§ **Extrait du document**
⟨

"Vrai débat" des Gilets jaunes contre Grand débat national : on a comparé les deux plateformes

Publié le 31 janvier 2019 à 20h09, mis à jour le 1 février 2019 à 10h56

Source : La matinale

ON A TESTÉ - Très critiques vis-à-vis du Grand débat national voulu par le gouvernement, les Gilets jaunes ont lancé leur propre plateforme ce mercredi. Quelles sont les différences entre les deux sites, pourtant hébergés par la même start-up ? Nous avons fait l'expérience.

Le 26 janvier le secrétaire d’État au Numérique était face à Maxime Nicolle sur le plateau de C l’Hebdo. Mounir Mahjoubi réagissait à l’annonce du lancement du "Vrai débat" des Gilets jaunes en ces termes : " Ça m’emmerde, mais si vous faites ça c’est déjà un énorme pas." Une initiative désormais en marche.  Depuis ce mercredi 30 janvier, les  Gilets jaunes revendiquent leur propre site pour participer au débat national.

Le" Vrai débat" a été créé en réponse au Grand débat national voulu par Emmanuel Macron, tout en s’inspirant des suggestions de la Commission nationale du débat public (CNDP). Sur le site, les organisateurs écrivent : "Nous avons décidé de nous rapprocher au maximum des conseils fournis dans le rapport de la CNDP pour la mise en place de cette VRAIE consultation."  Ironie du sort, la plateforme sur laquelle est hébergée la discussion est la même que celle du gouvernement. Alors, quelles sont les différences entre les deux consultations ? 

Réponse épistolaire

Dès la page d’accueil, l’idée de riposte à Emmanuel Macron est présente. Quand sur granddebat.fr la "lettre du Président de la République aux Français" s’affiche, sur la page d’accueil de le-vrai-debat.fr c’est une "lettre ouverte" qui lui est directement adressée. "Monsieur le Président, vous avez appelé à ‘transformer les colères en solutions’, voilà la manière dont nous pensons que nous pouvons y parvenir."

⟩

§ **Matériel recueilli**
⟨

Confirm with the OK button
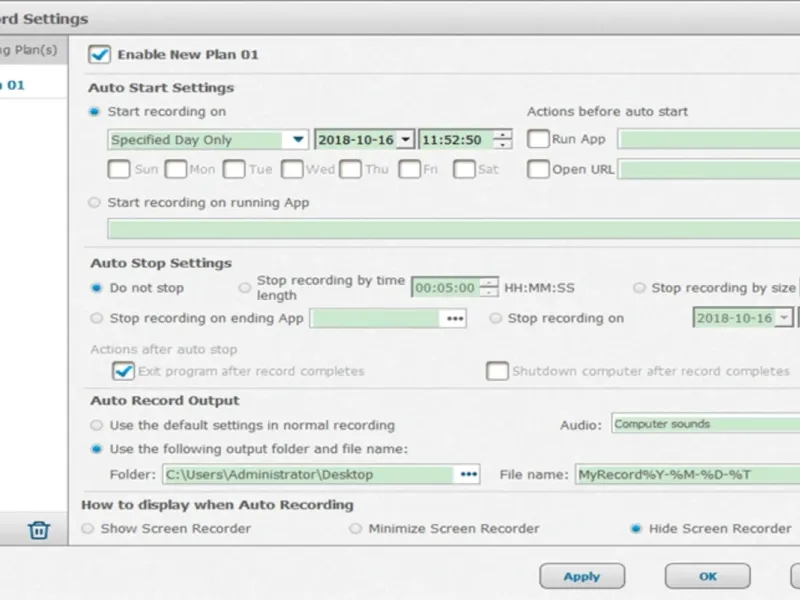Screen dimensions: 800x600 [x=708, y=576]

⟩

§ **Consigne**
Transcrivez sans rien modifier le passage de l'article comparant les deux plateformes de débat, de « Publié le 31 » à « avons fait l'expérience. ».

§ **Réponse rédigée**
Publié le 31 janvier 2019 à 20h09, mis à jour le 1 février 2019 à 10h56

Source : La matinale

ON A TESTÉ - Très critiques vis-à-vis du Grand débat national voulu par le gouvernement, les Gilets jaunes ont lancé leur propre plateforme ce mercredi. Quelles sont les différences entre les deux sites, pourtant hébergés par la même start-up ? Nous avons fait l'expérience.